But, it has finally sunk in. I'm devastated. And at the time I need family the most, I'm away at school searching for anything and everything to help me through this. It takes everything to get out of bed in the morning. I don't care about school. I don't care about dating. I don't care about my social life. I spend the hours I should be at school on my knees pleading for relief. I spend the hours I should be on a date with the boy who gives me butterflies looking at pictures of my dad. I spend the time I should be living it up with my friends being a velcro child to my mom, never wanting to leave her side, practically hanging onto her leg so she can't let me go.
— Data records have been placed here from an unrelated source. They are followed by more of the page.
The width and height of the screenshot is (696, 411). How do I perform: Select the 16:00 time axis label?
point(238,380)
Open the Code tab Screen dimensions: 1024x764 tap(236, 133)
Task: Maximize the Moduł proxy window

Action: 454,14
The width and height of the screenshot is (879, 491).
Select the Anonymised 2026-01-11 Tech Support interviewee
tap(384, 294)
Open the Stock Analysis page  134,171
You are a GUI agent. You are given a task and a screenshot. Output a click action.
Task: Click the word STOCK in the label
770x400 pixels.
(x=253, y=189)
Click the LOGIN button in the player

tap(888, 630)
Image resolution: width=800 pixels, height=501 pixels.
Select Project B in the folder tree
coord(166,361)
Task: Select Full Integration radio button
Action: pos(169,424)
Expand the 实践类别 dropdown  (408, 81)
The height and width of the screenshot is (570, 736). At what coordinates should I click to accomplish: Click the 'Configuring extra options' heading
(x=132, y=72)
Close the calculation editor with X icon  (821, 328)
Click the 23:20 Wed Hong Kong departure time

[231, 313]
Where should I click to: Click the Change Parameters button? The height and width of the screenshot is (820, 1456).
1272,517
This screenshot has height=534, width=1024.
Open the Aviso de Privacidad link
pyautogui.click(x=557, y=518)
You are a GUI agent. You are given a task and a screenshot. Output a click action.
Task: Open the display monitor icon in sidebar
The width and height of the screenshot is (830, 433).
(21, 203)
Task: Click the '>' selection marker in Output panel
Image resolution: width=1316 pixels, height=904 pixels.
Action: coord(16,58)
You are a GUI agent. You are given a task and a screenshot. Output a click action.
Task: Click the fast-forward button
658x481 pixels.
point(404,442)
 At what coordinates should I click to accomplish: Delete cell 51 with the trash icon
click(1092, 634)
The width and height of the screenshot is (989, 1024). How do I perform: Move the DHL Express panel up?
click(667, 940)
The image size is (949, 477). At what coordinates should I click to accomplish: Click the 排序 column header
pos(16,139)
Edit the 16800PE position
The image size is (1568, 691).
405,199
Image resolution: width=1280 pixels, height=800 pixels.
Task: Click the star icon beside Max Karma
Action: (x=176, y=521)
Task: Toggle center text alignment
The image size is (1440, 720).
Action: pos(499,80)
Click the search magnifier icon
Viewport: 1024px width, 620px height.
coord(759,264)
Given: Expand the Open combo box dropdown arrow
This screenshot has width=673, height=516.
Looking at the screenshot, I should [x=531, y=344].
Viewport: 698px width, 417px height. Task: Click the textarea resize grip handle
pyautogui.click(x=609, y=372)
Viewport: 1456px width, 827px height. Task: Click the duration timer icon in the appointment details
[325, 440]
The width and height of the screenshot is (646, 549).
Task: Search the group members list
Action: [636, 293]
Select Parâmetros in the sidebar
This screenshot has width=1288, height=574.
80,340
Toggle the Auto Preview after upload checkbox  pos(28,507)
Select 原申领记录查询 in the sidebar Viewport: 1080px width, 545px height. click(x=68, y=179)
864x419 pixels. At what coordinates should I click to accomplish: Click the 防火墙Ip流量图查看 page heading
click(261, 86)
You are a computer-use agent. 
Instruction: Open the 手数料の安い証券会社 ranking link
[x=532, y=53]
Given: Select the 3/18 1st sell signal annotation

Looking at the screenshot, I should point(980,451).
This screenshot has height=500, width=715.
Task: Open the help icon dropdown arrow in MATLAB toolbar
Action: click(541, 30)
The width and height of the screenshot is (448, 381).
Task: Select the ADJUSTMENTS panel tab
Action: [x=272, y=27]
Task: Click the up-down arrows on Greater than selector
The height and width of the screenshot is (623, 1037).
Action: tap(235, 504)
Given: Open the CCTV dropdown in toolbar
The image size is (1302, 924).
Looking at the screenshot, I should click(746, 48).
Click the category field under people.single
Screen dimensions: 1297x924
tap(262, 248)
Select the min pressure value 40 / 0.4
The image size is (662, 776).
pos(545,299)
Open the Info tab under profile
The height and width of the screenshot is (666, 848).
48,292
So mom being the amazing, loving mom she is, flew up to Utah to be with me. She knows when I'm truly at my breaking point, and boy am I. After the end of a long week of nursing an infection back to health and nursing my emotions back to a point of being acceptable, we spontaneously decided to drive home. I need home. The car ride was the best trip we've taken together. No bickering, no fighting for music, not one waste of time of togetherness. We laughed, we cried, we slept, we giggled like little girls, we bonded (who even knew mom and I could even get closer than we are), we relaxed, we appreciated every part of that trip. I will never forget that trip. I will never forget the grace my mom carries, the love she gives, the support she offers, the selflessness she has, the passion and strength she carries. She is the most amazing person I will ever know. She is my soulmate. At one point of the ride I said, "Mom, I'm really sorry for being such a shit when I was a teenager." Now given, I was a pretty great teenager when you really think about it. My downfall: the eye rolling, thinking "ugh omg mom, I'm 17...I'm an adult, and I don't need anyone telling me what to do...I'm miss know-it-all", the backtalk, the attitude. Ugh, it actually makes me sick to think of it. But the terrible teens hits us all right? I'm learning to deal with my guilt issues as well, as you can clearly tell.
But I'm home now. For the next week I am in the place that makes me most happy, with the people I love the most. I'm writing from my warm bed (not a shoddy twin bed), with my mom down the hall, my puppies downstairs asleep on their huge bed, my pictures lining the walls, the familiar smells filling the air, and the sense of my dad's presence around me. It is the first time in two months I have felt safe. Sometimes the only medicine is home. And no one can make the pain go away like a mom can.
I've read Les Miserables probably ten times and the quote that always struck me the most now brings me hope. "This hell from which you have come out is the first step towards Heaven. We must begin by that."
It is over. And now we heal. One tiny step at a time.